Continuing the trend of taking transportation+ accommodation trips, Brian and I took it upon ourselves to find and book the train from Stockholm->Copenhagen that was an overnight trip. Rick Steves claimed it existed, but we weren’t so sure.
This train seemed to be some mystical creation that didn’t actually exist on any site. After fighting the Swedish train website for hours and clicking different things in a manner in which we still don’t fully remember, we finally found this train of lore and booked it, jokingly making references to the fact that it may all be made up and we just handed the company cash for no particular reason. While booking, it claimed that we had something called “couchettes,” which seemed to be what we were looking for. There weren’t any options to downgrade or upgrade our seats, and since the name of the seats matched our expectations of a cheap sleeper car, it all seemed okay.
That is, until I actually looked at the receipt.
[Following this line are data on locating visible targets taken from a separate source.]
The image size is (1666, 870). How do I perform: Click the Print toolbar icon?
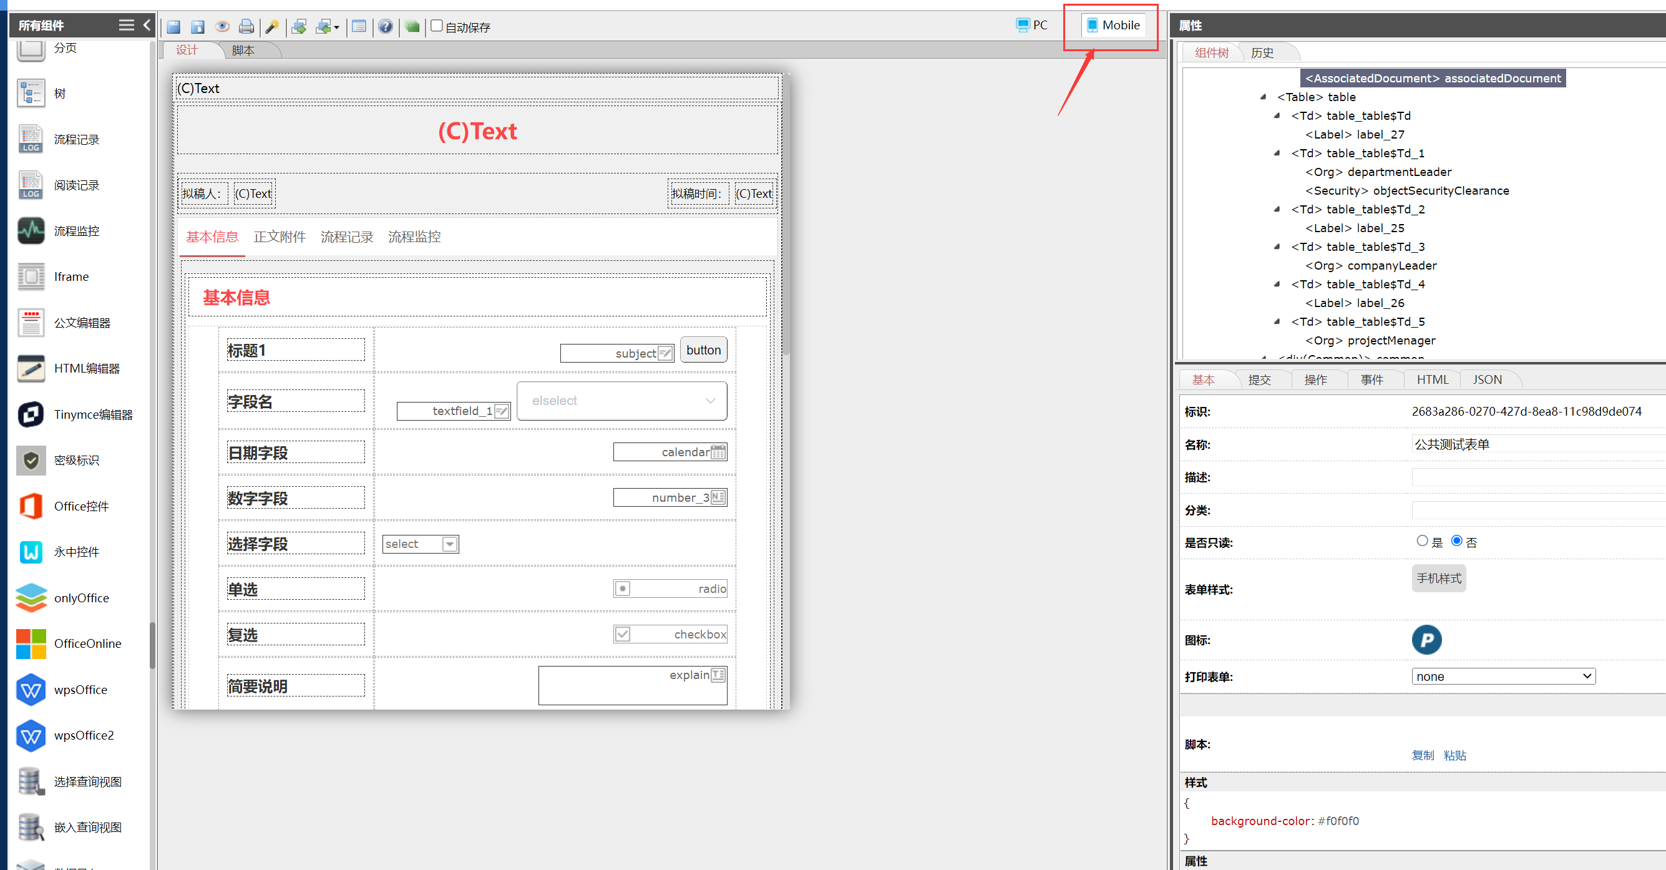[246, 27]
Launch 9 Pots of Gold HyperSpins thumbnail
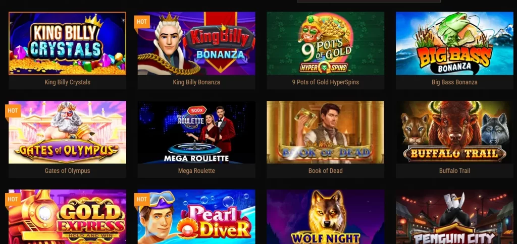The height and width of the screenshot is (244, 517). pyautogui.click(x=326, y=43)
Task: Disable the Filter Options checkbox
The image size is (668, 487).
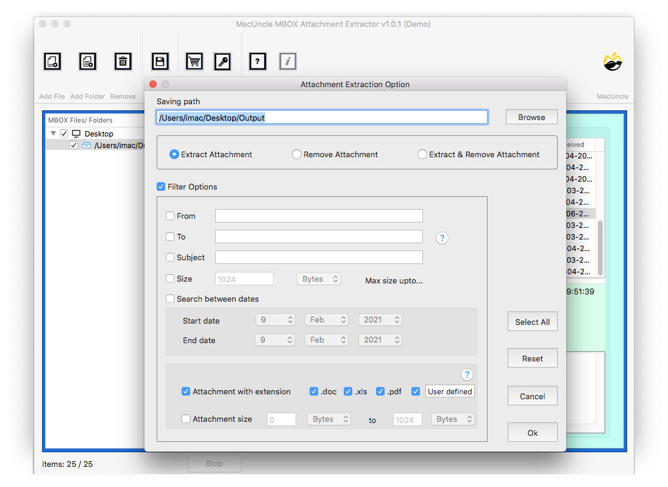Action: (x=161, y=187)
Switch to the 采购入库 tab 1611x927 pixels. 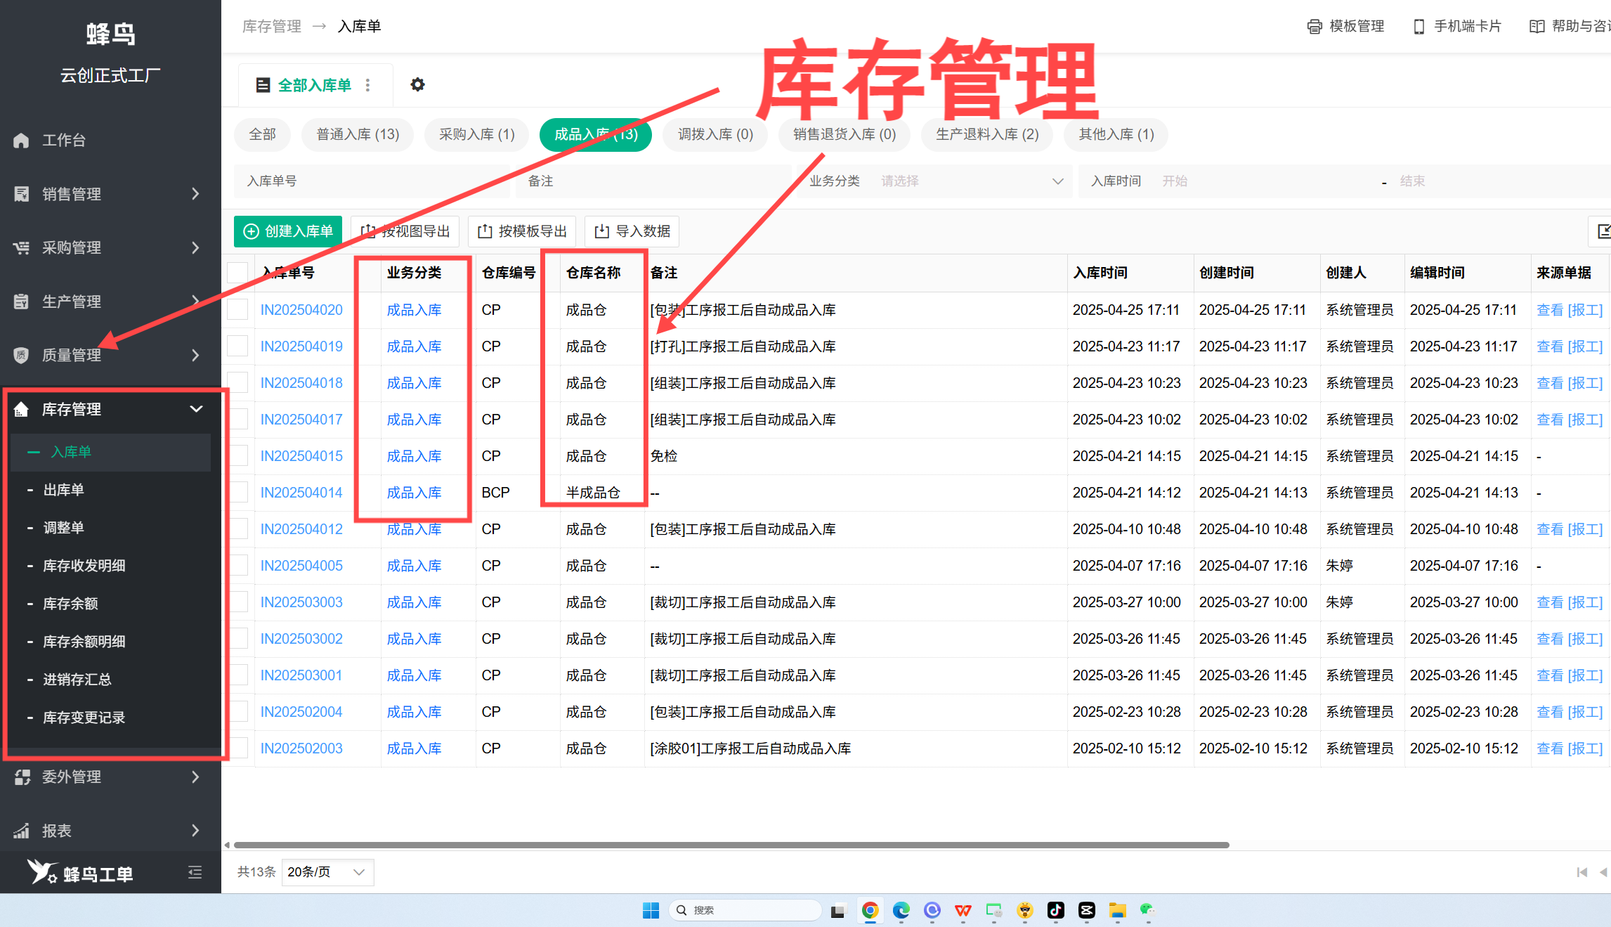[x=476, y=134]
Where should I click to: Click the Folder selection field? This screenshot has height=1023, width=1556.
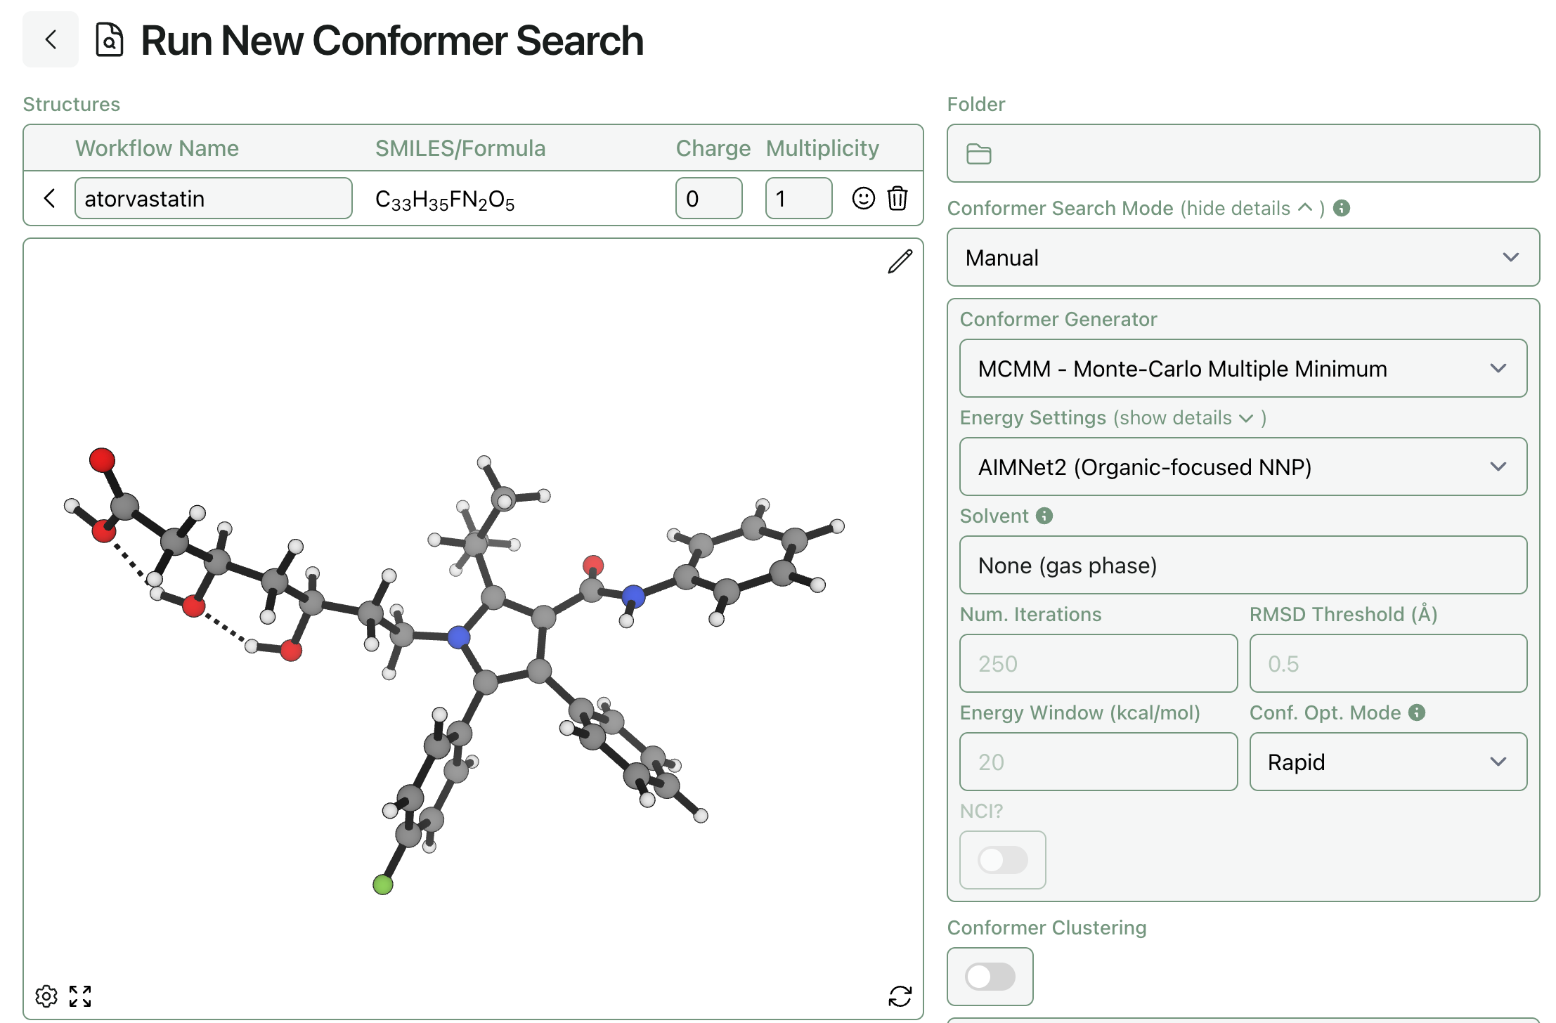(x=1243, y=154)
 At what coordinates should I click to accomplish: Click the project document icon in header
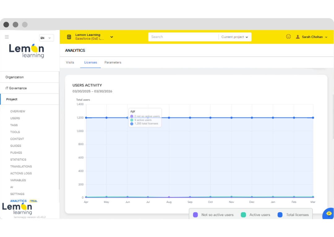[69, 37]

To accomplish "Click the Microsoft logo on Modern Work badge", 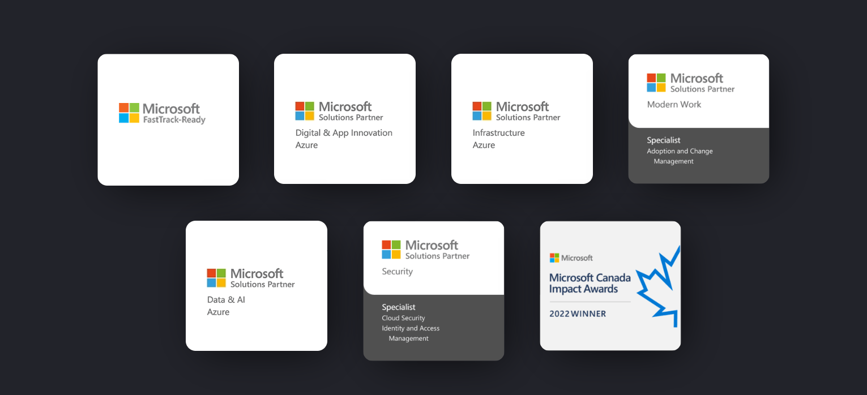I will coord(657,83).
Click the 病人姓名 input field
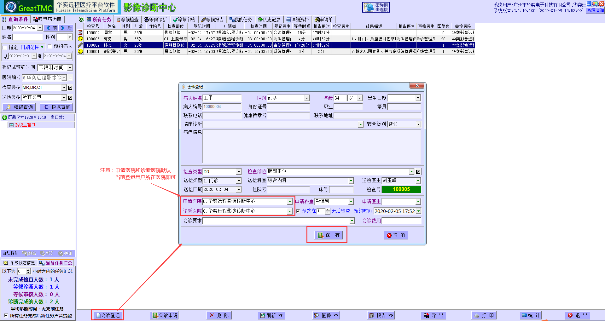This screenshot has height=321, width=605. (x=222, y=98)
In Europe. It said “chairs+table.” This might have thrown up danger signs, but I didn’t fret too much. The couchette myth seemed too prevalent. Come 2200, we went to Stockholm Central and printed our tickets before going to the spar that held our awaiting chariot. We checked in and started walking past car after car of sleepers.
It’s at this point where I should point out the collective mental state of our travelling group. Brian was beginning to get what would be an extremely high fever, and his energy level was slumping fast. Tracey had the misfortune of sleeping in the bunk below me the night before, and as it was a squeaky IKEA bed, my constant tossing and turning meant she was up most of the night and somewhat pissed at me. Oury, well, Oury was just looking for a bed to sleep in. I was pretty full of energy, and was planning on spending most of the time on the train planning our Copenhagen adventures.
We come to our car. Which looks different then the rest. It’s a little more dilapidated than the others, and as we enter the main aisle, there comes the sinking feeling that we may not be in a car like the others. There were no sleepers here, only chairs. Red chairs. Dirty red chairs from the early 1990s. And an interior that could have come out of the Soviet Union. As we approached our assigned seats, I felt the red hot glares of death upon me.
I make some sort of explanation about how it said couchette, and there were no upgrade options. This did little to placate Tracey, who was leading the charge of hate at this point, with Oury right behind her.
Brian and I, fighting the inevitable battle towards illness, were popping cough drops like they were candy, and tried to remain nonplussed at the situation which we now found ourselves in: a good night’s sleep which we all needed was no longer an option, only the train awaited, and our transfer at 6:00am.